I'm currently working with WebSockets and a PHP server: it works very well with Google Chrome and Opera, but not with Firefox 6.
I think it's due to the protocol version this last uses: I see somewhere that it uses the seventh version, whereas it's an older one for Google Chrome and Opera.
So, I modified my server code in order to manage this new version: by hashing the secure-key with 258EAFA5-E914-47DA-95CA-C5AB0DC85B11 and other stuffs, Firefox succeeds to connect. But if another client wants to connect (even another Firefox), the first one with Firefox deconnects itself.
I saw that buffer received by socket_recv() is either empty or hashed...
So I decided to skip the idea of managing the protocol used by Firefox 6 (there are no documentation on Internet... !): I think it could be easier to specify the protocol to use directly in JavaScript.

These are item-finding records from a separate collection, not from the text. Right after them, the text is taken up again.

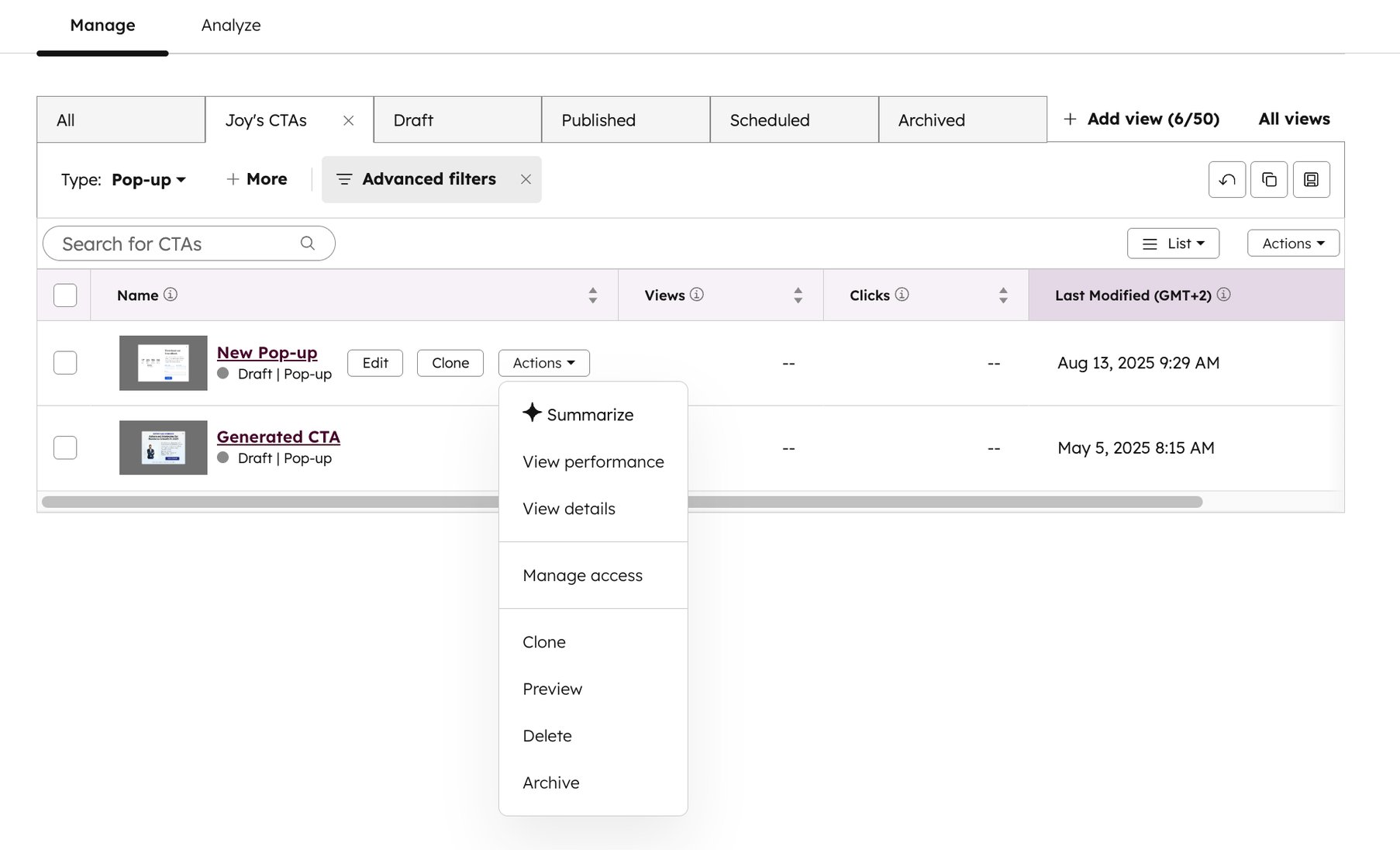Click the duplicate view icon
The image size is (1400, 850).
click(x=1269, y=179)
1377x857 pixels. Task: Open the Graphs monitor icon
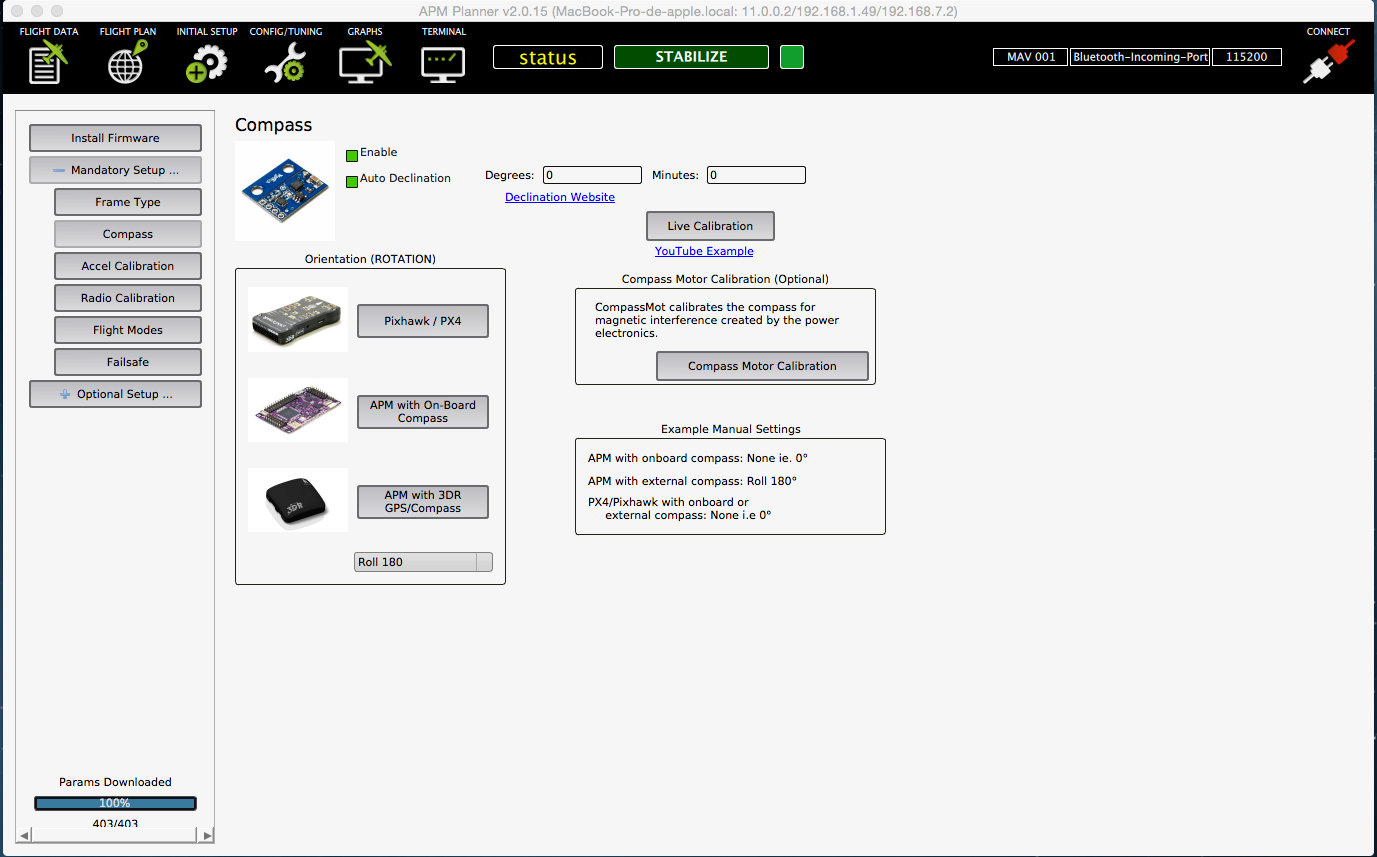click(364, 63)
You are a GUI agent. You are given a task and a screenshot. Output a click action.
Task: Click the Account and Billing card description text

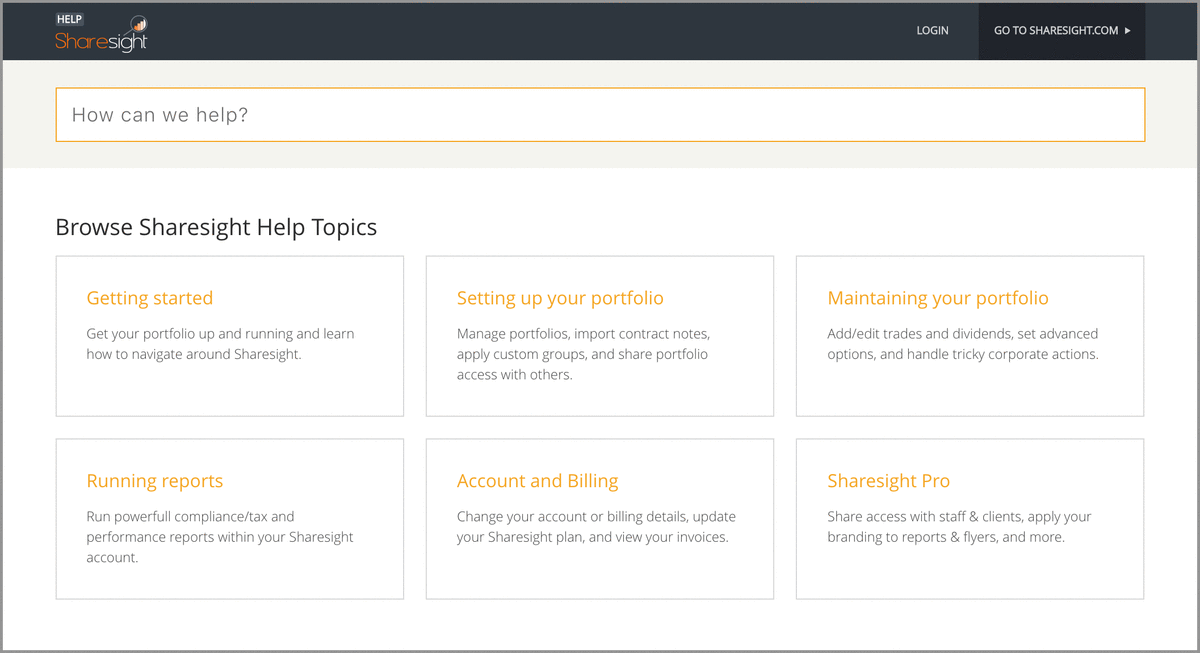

On this page they say that we can write this:
var mySocket = new WebSocket("http://www.example.com/socketserver", "my-custom-protocol");
But what should we write instead of "my-custom-protocol" in order to use the protocol managed by Google Chrome and Opera?
Thanks in advance!
The protocol option to the WebSocket constructor is really a "sub-protocol" (it is often called by that name) and it is an application level sub-protocol. It does not have any effect on the actual WebSocket protocol version. Browsers basically support a single version of the WebSocket protocol itself. Most servers support several versions of the protocol.
Firefox 6.0 introduced support for the new HyBi series of protocols (HyBi-00 is really just a copy of the Hixie-76 protocol). The HyBi versions introduce a new framing format for data and are not just a change to the handshake. Chrome 14 also uses the new HyBi protocol series.
Here is the most recent version of the WebSockets protocol: https://datatracker.ietf.org/doc/html/draft-ietf-hybi-thewebsocketprotocol-14 although firefox 6.0 is actually this one https://datatracker.ietf.org/doc/html/draft-ietf-hybi-thewebsocketprotocol-07 but there aren't really that many real changes (mostly textual changes to the spec itself).
Are you certain that firefox is connecting successfully (i.e. do you actually get an onopen event in the browser)?